-- start --

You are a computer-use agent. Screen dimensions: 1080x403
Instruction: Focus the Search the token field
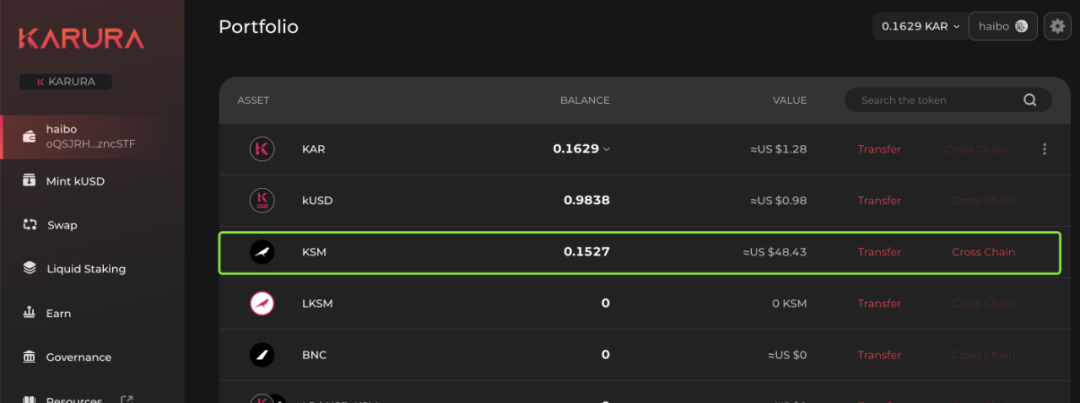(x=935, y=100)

-- end --
-- start --

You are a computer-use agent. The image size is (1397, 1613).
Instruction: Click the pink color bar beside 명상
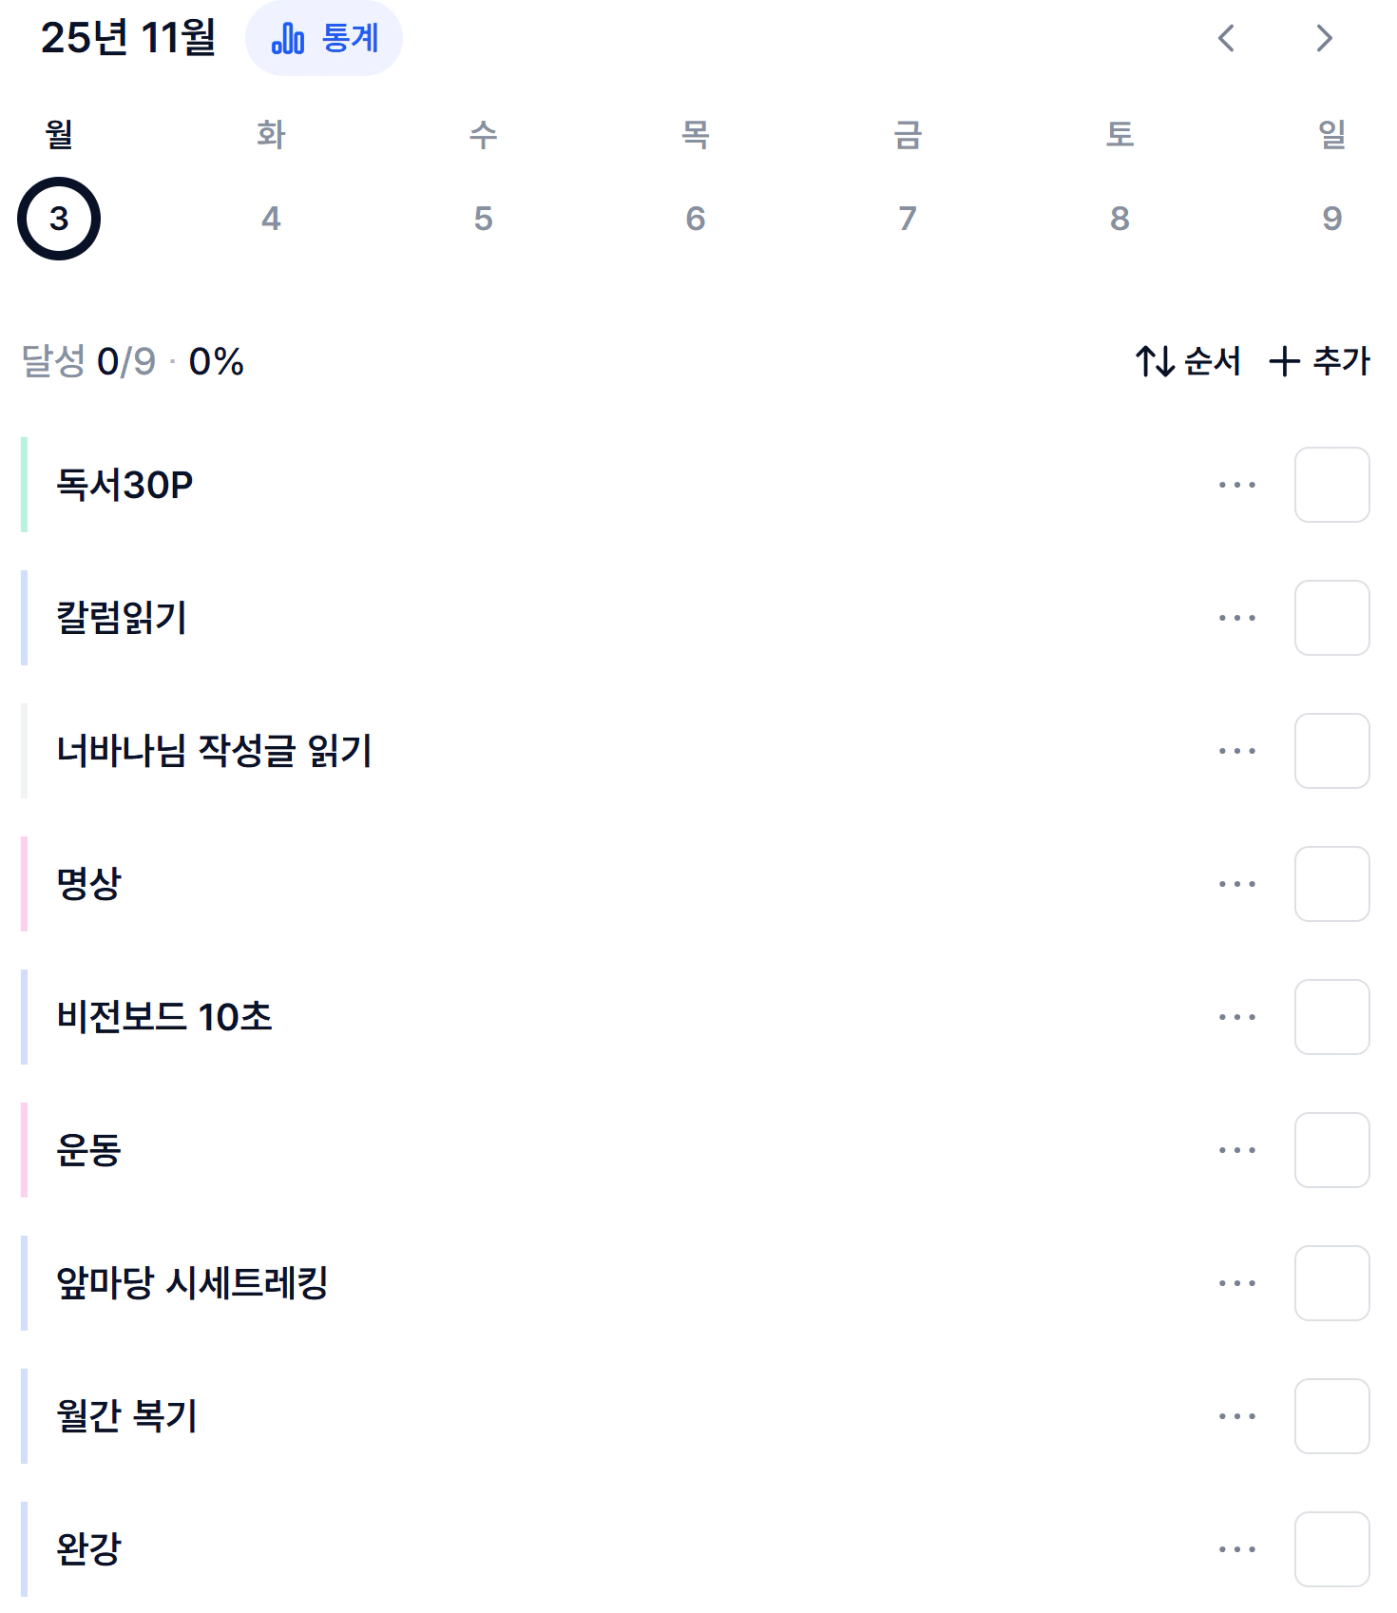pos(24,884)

-- end --

## EXERCISE GOAL:
Find every line in the records that contains the word "Instruction" and copy each of those lines in full.

## SOLUTION BELOW:
Instruction: Focus the Search the token field
Instruction: Click the pink color bar beside 명상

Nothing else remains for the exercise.